*Data items:*
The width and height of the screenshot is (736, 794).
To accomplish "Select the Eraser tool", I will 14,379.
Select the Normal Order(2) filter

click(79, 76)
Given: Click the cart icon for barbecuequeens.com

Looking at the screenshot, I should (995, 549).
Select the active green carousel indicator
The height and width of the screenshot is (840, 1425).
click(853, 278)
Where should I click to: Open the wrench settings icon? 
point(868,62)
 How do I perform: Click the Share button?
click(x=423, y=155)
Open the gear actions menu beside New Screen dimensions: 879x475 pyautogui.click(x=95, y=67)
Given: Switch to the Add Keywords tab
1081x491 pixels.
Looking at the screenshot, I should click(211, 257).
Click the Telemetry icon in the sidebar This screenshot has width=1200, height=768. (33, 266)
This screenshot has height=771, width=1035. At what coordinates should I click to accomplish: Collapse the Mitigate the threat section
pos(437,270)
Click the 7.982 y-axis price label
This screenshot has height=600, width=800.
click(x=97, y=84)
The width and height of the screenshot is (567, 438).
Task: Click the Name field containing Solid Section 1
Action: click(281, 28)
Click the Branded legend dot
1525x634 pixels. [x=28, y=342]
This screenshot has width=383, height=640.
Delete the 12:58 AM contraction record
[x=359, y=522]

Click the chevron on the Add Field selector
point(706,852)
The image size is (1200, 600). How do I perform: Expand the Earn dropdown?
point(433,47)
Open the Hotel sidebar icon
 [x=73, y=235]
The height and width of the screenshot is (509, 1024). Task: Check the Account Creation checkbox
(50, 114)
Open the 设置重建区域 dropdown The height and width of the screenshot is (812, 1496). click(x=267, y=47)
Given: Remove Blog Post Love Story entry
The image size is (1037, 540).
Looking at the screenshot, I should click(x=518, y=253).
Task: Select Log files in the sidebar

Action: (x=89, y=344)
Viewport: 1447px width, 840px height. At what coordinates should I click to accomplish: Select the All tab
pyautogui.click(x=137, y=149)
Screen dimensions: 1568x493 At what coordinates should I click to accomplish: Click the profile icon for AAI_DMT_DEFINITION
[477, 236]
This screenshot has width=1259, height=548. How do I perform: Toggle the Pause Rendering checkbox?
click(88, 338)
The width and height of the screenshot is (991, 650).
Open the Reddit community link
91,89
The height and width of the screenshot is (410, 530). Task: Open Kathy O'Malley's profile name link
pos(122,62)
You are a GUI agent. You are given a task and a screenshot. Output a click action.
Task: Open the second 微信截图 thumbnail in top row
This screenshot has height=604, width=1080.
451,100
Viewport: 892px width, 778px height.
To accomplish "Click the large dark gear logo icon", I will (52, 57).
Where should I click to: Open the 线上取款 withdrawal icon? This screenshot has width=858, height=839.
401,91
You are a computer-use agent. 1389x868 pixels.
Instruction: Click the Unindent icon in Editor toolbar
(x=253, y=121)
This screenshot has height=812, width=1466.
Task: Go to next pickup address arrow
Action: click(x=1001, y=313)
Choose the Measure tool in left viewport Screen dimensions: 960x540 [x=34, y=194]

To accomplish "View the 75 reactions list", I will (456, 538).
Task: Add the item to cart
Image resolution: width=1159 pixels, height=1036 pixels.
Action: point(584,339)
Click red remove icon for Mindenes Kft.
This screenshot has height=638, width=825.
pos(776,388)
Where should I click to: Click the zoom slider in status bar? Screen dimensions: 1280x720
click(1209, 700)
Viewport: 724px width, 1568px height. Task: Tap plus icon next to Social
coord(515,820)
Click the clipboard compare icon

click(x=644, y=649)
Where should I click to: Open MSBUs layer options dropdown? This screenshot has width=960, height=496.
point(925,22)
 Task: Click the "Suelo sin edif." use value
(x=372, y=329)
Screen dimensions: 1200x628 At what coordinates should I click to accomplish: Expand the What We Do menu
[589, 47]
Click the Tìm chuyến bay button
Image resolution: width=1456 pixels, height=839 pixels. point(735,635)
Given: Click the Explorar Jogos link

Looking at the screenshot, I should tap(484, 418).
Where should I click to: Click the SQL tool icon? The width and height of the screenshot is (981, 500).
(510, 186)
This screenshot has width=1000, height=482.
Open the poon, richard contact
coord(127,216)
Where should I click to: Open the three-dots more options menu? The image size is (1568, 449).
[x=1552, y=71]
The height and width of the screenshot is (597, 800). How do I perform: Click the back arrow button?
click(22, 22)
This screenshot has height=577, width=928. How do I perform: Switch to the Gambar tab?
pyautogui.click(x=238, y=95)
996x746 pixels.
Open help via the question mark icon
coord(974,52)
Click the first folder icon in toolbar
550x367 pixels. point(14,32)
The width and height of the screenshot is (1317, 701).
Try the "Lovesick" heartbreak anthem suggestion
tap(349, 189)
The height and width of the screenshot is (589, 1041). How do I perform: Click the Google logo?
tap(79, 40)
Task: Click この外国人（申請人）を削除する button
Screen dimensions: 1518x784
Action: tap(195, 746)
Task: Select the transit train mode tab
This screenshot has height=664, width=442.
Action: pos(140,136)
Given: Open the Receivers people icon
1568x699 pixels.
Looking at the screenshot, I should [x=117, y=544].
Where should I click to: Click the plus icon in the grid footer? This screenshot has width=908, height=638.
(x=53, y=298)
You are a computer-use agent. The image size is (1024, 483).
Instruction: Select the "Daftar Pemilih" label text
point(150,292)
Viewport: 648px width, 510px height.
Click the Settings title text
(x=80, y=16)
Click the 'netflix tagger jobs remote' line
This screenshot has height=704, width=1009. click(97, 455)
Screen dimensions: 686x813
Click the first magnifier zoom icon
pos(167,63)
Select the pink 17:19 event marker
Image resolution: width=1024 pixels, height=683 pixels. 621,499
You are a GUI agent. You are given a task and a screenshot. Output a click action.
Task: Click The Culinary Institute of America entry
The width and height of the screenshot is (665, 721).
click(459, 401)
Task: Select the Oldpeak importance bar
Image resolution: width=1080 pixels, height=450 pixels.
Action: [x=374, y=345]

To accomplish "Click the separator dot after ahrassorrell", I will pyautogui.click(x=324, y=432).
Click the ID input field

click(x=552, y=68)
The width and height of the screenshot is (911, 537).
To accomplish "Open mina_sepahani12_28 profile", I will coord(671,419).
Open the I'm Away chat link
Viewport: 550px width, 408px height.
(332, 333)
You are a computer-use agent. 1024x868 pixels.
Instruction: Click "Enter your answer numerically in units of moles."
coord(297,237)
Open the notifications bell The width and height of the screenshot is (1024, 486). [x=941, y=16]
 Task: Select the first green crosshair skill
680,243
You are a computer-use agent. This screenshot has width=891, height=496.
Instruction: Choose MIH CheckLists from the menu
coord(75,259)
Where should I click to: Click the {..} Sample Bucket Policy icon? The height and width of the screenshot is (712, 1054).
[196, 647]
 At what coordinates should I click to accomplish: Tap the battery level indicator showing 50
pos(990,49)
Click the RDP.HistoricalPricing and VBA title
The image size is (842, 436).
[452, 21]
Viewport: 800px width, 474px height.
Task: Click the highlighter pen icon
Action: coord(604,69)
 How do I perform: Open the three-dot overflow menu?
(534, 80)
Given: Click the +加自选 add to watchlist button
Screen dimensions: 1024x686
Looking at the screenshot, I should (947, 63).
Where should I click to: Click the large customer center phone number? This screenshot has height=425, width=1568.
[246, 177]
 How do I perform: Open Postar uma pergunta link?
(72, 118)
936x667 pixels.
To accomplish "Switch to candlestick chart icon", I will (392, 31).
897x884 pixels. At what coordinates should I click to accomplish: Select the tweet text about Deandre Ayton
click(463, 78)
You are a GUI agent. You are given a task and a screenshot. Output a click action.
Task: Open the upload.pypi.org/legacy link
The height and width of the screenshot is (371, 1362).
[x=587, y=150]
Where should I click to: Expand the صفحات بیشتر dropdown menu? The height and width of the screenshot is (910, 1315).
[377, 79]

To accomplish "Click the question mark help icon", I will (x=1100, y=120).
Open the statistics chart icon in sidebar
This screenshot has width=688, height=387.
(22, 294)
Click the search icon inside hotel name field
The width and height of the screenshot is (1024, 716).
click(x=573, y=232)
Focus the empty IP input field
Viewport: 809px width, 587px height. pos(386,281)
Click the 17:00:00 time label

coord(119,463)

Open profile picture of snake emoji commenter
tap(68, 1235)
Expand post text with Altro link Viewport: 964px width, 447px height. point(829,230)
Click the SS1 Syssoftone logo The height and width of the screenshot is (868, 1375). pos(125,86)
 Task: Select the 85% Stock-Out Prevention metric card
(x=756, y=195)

*Problem to solve:*
All lines from the beginning of the entries through the line marked "Open the 设置重建区域" are to be output exactly; nothing else belongs in the answer.

*Reply to the task:*
The width and height of the screenshot is (736, 794).
To accomplish "Select the Eraser tool", I will 14,379.
Select the Normal Order(2) filter

click(79, 76)
Given: Click the cart icon for barbecuequeens.com

Looking at the screenshot, I should (995, 549).
Select the active green carousel indicator
The height and width of the screenshot is (840, 1425).
click(853, 278)
Where should I click to: Open the wrench settings icon? 
point(868,62)
 How do I perform: Click the Share button?
click(x=423, y=155)
Open the gear actions menu beside New Screen dimensions: 879x475 pyautogui.click(x=95, y=67)
Given: Switch to the Add Keywords tab
1081x491 pixels.
Looking at the screenshot, I should click(211, 257).
Click the Telemetry icon in the sidebar This screenshot has width=1200, height=768. (33, 266)
This screenshot has height=771, width=1035. At what coordinates should I click to accomplish: Collapse the Mitigate the threat section
pos(437,270)
Click the 7.982 y-axis price label
This screenshot has height=600, width=800.
click(x=97, y=84)
The width and height of the screenshot is (567, 438).
Task: Click the Name field containing Solid Section 1
Action: click(281, 28)
Click the Branded legend dot
1525x634 pixels. [x=28, y=342]
This screenshot has width=383, height=640.
Delete the 12:58 AM contraction record
[x=359, y=522]

Click the chevron on the Add Field selector
point(706,852)
The image size is (1200, 600). How do I perform: Expand the Earn dropdown?
point(433,47)
Open the Hotel sidebar icon
 [x=73, y=235]
The height and width of the screenshot is (509, 1024). Task: Check the Account Creation checkbox
(50, 114)
Open the 设置重建区域 dropdown The height and width of the screenshot is (812, 1496). click(x=267, y=47)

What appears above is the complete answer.